No matter how the data is stored, the fundamental memory access problem is a consequence of the way all iterative algorithms are designed. The core of these methods consists of repeated matrix–vector multiplications or simple variants. In some cases (e.g., relaxation methods like Gauss–Seidel) the matrix–vector multiplication is hidden by being directly combined with an update of the solution vector.

Generally, the full data set for an approximate solution must be completely read from memory for use by the processor, and it must then be written back to memory. In the interesting cases, the vector and the matrix together are too large to be stored in any of the caches. As the vector and matrix elements are accessed, some of the older elements are expelled from the cache. With an LRU (least recently used) strategy for cache replacement, the first vector and matrix elements are no longer in cache when the sweep completes. Every sweep must start from scratch and load everything from main memory; all or almost all the data from the previous sweep will have been displaced from the cache. Temporal locality can be exploited only when the whole data set is small enough to fit into the cache.

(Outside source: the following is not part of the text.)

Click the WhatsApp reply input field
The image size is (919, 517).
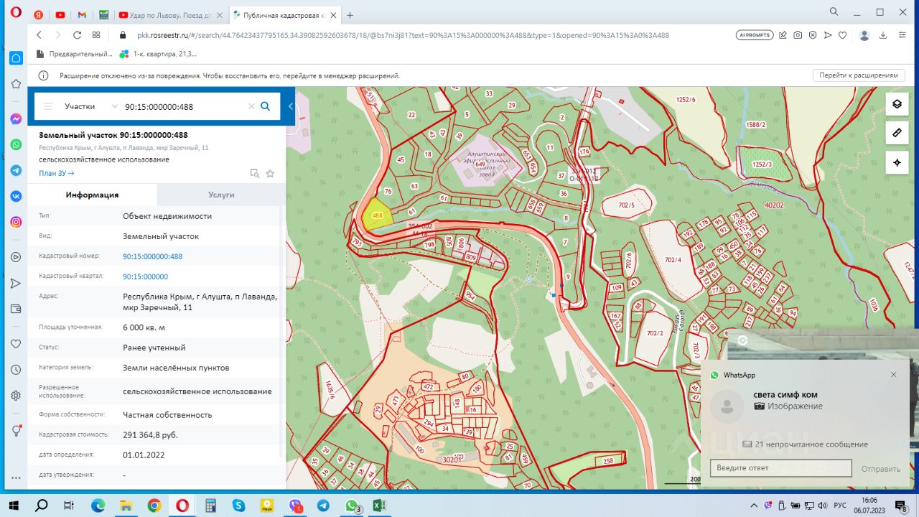[x=780, y=468]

Consider a standard implementation of a two-dimensional, red-black, Gauss-Seidel relaxation method based on a five-point discretization of the Laplace operator, as shown in Figure 1. The matrix is not stored, because we use a uniform mesh. The coefficients are typically kept in registers. The data that has to be loaded from main memory consists of the solution vector and the right-hand side vector. This problem is particularly difficult to optimize because so few variables are available.

The runtime behavior of the standard red-black Gauss-Seidel program on a Digital PWS 500au is summarized in Table 1. For the smallest grid size, the floating-point performance is good when compared with the peak performance of 1 Gflops. Increasing

the grid size improves the performance to approximately 450 Mflops on a  $64 \times 64$  grid. Increasing the grid size to  $128 \times 128$  reduces the performance to 200 Mflops. On even larger grids (>512 × 512), the performance deteriorates further, to below 60 Mflops.

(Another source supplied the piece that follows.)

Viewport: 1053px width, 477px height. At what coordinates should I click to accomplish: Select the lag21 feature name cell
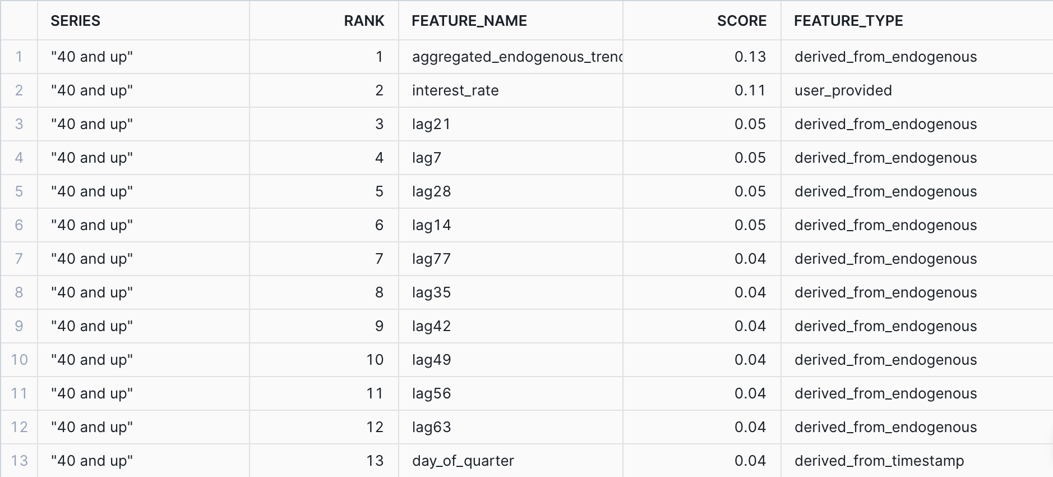[431, 124]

To learn why these performance drops occur, we profiled the program, using the *Digital Continuous Profiling Infrastructure* (DCPI). DCPI quantifies the number of processor cycles for execution (Exec), no-operations (Nops), and stalls of several different kinds (see Table 1). Kinds of stalls measured are data cache misses (Cache), data table lookaside buffer misses (TLB), branch mispredictions (Branch), and register dependencies (Depend).

For the smaller grid sizes, the limiting factors are branch mispredictions and register dependencies. For the larger grid sizes, the cache behavior of the algorithm has a large impact on the performance. For the largest grids, data cache miss stalls account for more than 80% of all processor cycles.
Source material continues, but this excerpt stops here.